Acerca de la prédica opositora y mediática según la cual el FA se ha supuestamente desbalanceado hacia grupos presuntamente radicales, Bottinelli dijo que “no me sorprende” por la misma razón que “analistas y referentes políticos trazan una caricatura del otro”, que ora es Mujica, ora el Partido Socialista y sus corrientes, tal como ahora es “Manini”. “Y luego se analiza en base a las caricaturas”, trazadas por “mucho periodismo”, “muchos analistas politólogos” y luego es “alimentado” por políticos.

También analizó la figura de Mujica y evaluó que “el estilo de él de reflexionar” en público “y poner los temas arriba” de la mesa “desorienta a la gente”. Es así que “quizá la contracara” del veterano líder “era el exceso de transparencia” y esto “porque la gente se puede marear (…) y no saber adónde se va”. Pero no hay desbalance en el partido de gobierno, “este es un FA que no se ha escorado más al radicalismo ni a la moderación”.

En cuanto al próximo periodo constitucional, para la izquierda “es un escenario muy negativo” el que se configura. Ahora “importa que el FA perdió el gobierno y la mayoría parlamentaria”, de ahí que “me resultó peligroso el festejo del otro día”, el domingo de noche en 18 de Julio.

“Cuidado que esto lleve otra vez al FA a que no se hace un análisis, un diagnóstico, una autocrítica”, advirtió a la fuerza política oficialista respecto de su evolución electoral y las razones que pueden haber determinado los resultados.
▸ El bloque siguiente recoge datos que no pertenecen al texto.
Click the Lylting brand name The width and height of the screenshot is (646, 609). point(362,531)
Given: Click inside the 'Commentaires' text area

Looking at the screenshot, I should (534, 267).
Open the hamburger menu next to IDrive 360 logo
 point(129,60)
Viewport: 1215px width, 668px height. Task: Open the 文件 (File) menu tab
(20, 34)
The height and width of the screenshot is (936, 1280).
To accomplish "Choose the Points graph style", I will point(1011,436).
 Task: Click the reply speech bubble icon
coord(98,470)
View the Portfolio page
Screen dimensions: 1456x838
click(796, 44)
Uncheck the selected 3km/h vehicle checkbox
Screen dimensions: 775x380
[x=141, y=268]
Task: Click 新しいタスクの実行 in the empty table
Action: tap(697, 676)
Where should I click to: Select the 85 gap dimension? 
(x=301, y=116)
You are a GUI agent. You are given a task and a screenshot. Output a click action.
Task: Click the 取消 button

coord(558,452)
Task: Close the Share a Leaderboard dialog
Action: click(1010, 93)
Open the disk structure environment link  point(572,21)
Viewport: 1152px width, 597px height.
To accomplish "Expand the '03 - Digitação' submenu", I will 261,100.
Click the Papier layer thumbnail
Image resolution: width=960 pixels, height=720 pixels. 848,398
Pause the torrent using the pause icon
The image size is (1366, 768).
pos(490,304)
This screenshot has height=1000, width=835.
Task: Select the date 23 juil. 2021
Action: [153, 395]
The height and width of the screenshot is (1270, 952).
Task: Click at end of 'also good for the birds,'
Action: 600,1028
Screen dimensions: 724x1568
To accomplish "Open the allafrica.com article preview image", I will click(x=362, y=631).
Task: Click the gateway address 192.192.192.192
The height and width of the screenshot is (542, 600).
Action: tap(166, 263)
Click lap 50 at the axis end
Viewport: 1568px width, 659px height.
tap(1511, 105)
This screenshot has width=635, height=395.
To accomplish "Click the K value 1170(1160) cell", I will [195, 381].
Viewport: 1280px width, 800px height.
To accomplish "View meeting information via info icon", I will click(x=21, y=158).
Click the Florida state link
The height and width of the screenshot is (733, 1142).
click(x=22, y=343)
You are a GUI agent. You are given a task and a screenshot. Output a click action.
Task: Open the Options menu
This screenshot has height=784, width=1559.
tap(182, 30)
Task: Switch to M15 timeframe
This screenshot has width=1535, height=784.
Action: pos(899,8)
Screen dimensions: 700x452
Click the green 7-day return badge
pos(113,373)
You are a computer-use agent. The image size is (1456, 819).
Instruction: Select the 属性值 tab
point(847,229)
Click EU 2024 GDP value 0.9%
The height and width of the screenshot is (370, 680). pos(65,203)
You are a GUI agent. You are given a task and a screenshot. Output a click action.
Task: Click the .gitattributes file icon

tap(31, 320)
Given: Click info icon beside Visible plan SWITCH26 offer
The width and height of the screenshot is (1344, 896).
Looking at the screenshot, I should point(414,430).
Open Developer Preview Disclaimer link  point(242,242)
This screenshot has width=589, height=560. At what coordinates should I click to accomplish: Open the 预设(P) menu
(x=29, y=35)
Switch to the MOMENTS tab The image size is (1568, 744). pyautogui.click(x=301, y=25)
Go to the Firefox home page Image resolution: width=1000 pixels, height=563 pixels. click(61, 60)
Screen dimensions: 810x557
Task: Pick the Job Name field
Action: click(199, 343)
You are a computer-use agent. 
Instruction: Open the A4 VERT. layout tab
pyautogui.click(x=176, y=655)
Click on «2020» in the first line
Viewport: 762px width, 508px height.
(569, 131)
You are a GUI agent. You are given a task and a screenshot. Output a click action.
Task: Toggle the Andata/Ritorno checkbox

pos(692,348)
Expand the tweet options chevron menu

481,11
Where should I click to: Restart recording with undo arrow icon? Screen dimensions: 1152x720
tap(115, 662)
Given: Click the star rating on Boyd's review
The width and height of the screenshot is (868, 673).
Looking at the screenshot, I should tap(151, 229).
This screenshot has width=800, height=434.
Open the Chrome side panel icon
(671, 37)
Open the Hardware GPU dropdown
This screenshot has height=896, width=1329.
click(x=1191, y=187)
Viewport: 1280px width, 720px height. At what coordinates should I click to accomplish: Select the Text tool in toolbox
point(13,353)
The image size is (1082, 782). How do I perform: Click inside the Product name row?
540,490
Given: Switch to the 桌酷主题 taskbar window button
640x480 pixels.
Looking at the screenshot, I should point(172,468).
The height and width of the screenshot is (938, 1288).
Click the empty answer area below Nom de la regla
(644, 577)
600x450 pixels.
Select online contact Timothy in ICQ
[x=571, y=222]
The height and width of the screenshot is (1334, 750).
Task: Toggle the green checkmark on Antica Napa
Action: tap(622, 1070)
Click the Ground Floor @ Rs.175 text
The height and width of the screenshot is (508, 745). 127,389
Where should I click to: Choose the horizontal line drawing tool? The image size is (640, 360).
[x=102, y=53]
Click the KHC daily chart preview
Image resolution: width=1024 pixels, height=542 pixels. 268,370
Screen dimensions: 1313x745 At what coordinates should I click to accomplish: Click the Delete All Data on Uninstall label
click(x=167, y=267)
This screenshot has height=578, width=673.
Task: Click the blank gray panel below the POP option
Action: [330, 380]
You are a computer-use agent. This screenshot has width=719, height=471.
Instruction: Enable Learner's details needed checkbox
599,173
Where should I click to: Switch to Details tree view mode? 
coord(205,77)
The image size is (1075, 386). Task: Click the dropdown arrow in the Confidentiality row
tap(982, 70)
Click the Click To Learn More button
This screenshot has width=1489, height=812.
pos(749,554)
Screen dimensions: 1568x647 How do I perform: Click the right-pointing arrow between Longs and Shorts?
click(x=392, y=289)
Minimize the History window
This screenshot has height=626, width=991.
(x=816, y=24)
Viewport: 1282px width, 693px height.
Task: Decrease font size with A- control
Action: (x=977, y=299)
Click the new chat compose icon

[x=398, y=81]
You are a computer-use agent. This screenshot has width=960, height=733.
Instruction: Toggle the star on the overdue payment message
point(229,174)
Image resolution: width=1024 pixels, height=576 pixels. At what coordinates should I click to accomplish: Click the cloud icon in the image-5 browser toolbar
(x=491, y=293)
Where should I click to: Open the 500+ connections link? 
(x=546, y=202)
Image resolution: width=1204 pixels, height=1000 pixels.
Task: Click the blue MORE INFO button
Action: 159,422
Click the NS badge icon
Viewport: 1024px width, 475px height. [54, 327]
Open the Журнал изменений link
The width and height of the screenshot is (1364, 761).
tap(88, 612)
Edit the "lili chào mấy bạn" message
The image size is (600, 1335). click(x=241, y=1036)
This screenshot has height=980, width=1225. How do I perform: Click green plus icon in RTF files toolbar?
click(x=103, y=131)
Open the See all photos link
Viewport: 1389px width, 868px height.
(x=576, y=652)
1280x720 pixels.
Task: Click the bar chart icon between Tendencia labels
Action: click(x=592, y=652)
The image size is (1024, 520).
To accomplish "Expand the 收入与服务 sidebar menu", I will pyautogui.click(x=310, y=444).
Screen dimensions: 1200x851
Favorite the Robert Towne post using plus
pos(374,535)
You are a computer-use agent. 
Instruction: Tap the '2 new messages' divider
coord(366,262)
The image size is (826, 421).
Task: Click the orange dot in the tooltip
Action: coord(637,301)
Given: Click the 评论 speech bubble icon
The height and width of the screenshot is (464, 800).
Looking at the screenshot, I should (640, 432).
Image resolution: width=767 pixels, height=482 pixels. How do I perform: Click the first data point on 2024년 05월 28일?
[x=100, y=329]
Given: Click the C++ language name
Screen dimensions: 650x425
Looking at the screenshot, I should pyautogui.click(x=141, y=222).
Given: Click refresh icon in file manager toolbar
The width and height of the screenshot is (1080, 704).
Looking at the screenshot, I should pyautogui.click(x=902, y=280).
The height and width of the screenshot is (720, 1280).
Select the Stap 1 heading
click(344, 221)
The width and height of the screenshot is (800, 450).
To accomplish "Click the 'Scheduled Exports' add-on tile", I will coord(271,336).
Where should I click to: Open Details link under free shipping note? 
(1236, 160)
Entre 2004 y 2019 “cayó de 55 a 39%, la sexta parte del electorado el FA lo perdió” y al menos “esto merece un análisis”.

Es que “nadie resurge si no hace un análisis de por qué falló”, ya que “esto no es un partido de rugby, es política, y la política es gente”. Esto significa que “la gente tiene enojos, desilusiones, broncas” y sobre las causas “el FA tiene que hacer una autocrítica muy grande”. Además, el hecho de perder el gobierno con el 75% de la población habiendo mejorado económicamente durante sus mandatos “hace todavía más grave la derrota”, caracterizó.

Luego avanzó una línea analítica de las posibles causas de la pérdida paulatina de adhesión recordando la génesis policlasista del FA, que luego “rompió con las capas medias y este es un dato”. El de capas medias fue “el sector que menos mejoró y fue más golpeado por el FA”. Éste manifestó “un discurso de enojo con las capas medias” y una política de presión impositiva enfocada en las capas medias empresariales. “El FA rompió con las capas medias y se le fueron”, tal como hicieron sectores de la intelectualidad que habían sido militantes y ahora apoyan a Lacalle.

“Después”, el politólogo señaló algo en lo que “tuvo mucho que ver el MPP” y que remite a “los sub-proletarios”, una “capa” social que “por definición” es “gente muy inmediatista, vive a la intemperie por decirlo de alguna manera” porque en su cotidianidad “la vida es precaria” y consiste en “24 horas de lucha por existir”, describió.

En ese sector “los trabajos son precarios” y abundan los problemas “educativos”, “culturales”, de “adaptación” y “de organización”, por lo que “necesitan quien los defienda” y este rol ha sido representado por “Mujica” y “Tabaré”, como antes lo fue por “Pacheco” y ahora parece serlo por “Manini”. Esas personas están sintiendo que “el FA les falló” y con ello, “esta vez eso es lo que pierde” la coalición-movimiento, “además de seguir perdiendo las capas medias”. Todo esto “es lo que hay que estudiar”.

En el último sector social citado, pueden haber influido negativamente con relación a la pérdida de apoyo al FA, asuntos vinculados a Pluna y al ex vicepresidente Raúl Sendic, así como “la cantidad de gente que está peleando por cargos”, lo cual se refleja en la cantidad de grupos y listas que se agrupan bajo la bandera partidaria del oficialismo, consideró Bottinelli.